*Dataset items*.
++++++++++++++++++++

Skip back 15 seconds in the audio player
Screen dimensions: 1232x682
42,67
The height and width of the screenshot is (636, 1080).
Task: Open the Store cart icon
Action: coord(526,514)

++++++++++++++++++++

*About this task*. Write out all the records above one more time, exactly.

*Response to the task*.
Skip back 15 seconds in the audio player
Screen dimensions: 1232x682
42,67
The height and width of the screenshot is (636, 1080).
Task: Open the Store cart icon
Action: coord(526,514)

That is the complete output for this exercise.